'''

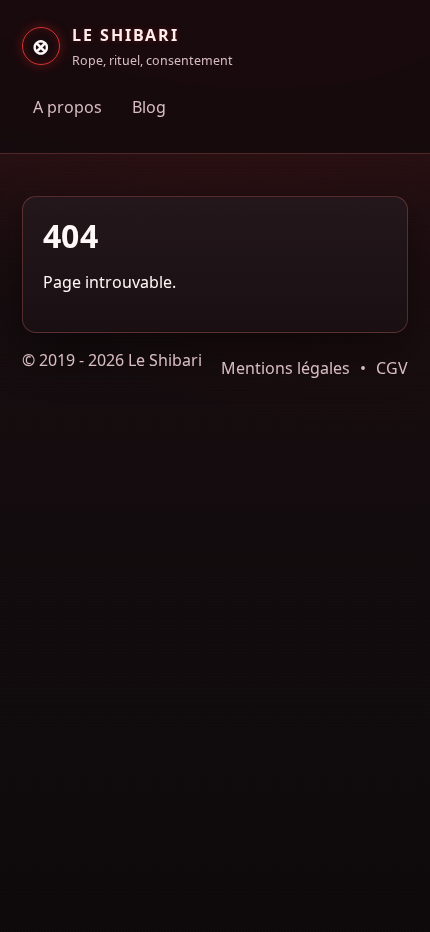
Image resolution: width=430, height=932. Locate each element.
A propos (67, 107)
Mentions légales (285, 368)
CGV (392, 368)
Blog (149, 107)
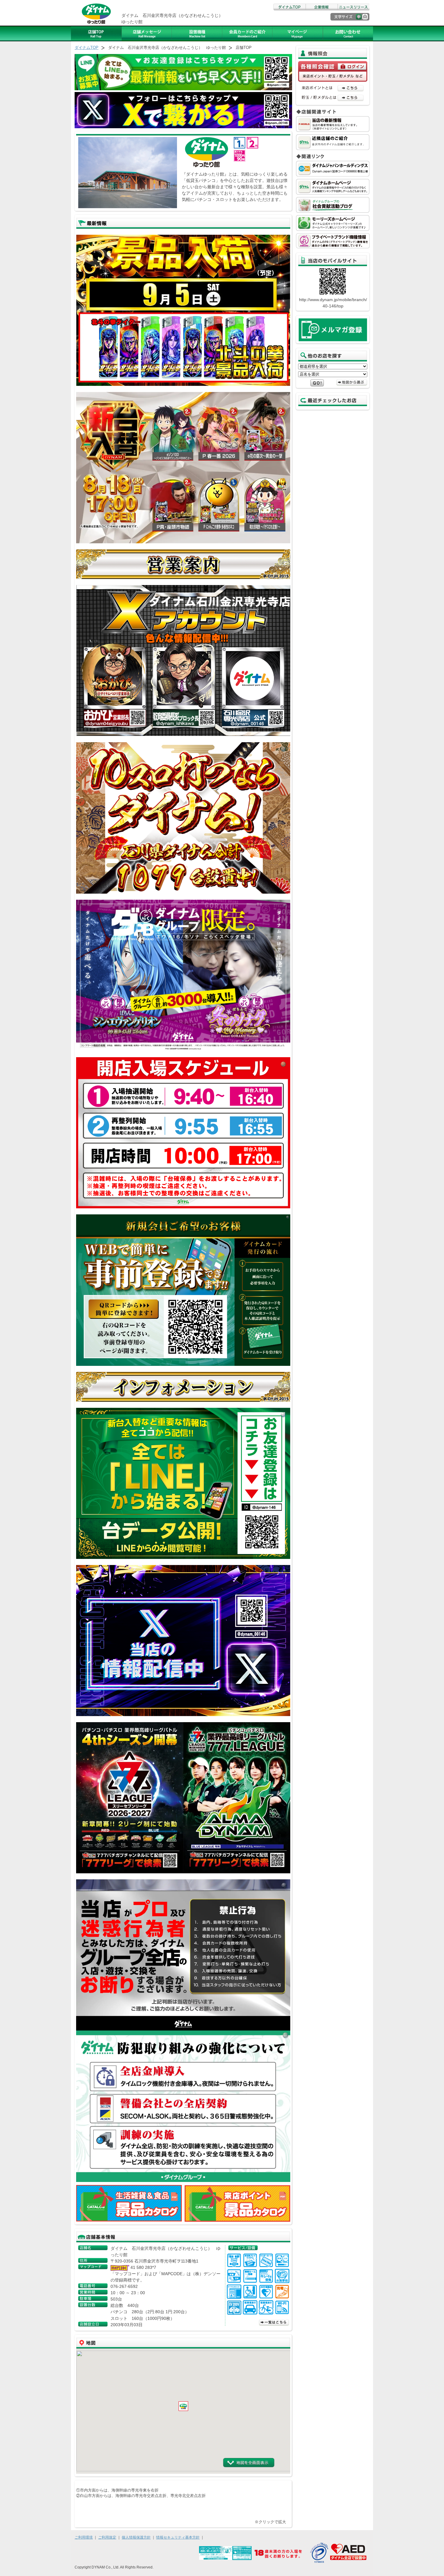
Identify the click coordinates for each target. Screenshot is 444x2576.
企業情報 (321, 7)
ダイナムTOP (289, 7)
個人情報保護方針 (136, 2537)
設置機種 (197, 33)
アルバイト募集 (297, 33)
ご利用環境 (84, 2537)
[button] (183, 2406)
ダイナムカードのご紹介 (247, 33)
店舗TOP (96, 33)
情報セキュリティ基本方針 (178, 2537)
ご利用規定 (107, 2537)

'''

• _Task to complete_
Skip the pictures, then return the rest of the data exactly.

• _Exercise answer_
Image resolution: width=430, height=932. Locate each element.
A propos (67, 107)
Mentions légales (285, 368)
CGV (392, 368)
Blog (149, 107)
Identify the click coordinates for each target. Screenshot is 444x2576.
企業情報 (321, 7)
ダイナムTOP (289, 7)
個人情報保護方針 (136, 2537)
設置機種 (197, 33)
アルバイト募集 (297, 33)
ご利用環境 (84, 2537)
[button] (183, 2406)
ダイナムカードのご紹介 (247, 33)
店舗TOP (96, 33)
情報セキュリティ基本方針 (178, 2537)
ご利用規定 (107, 2537)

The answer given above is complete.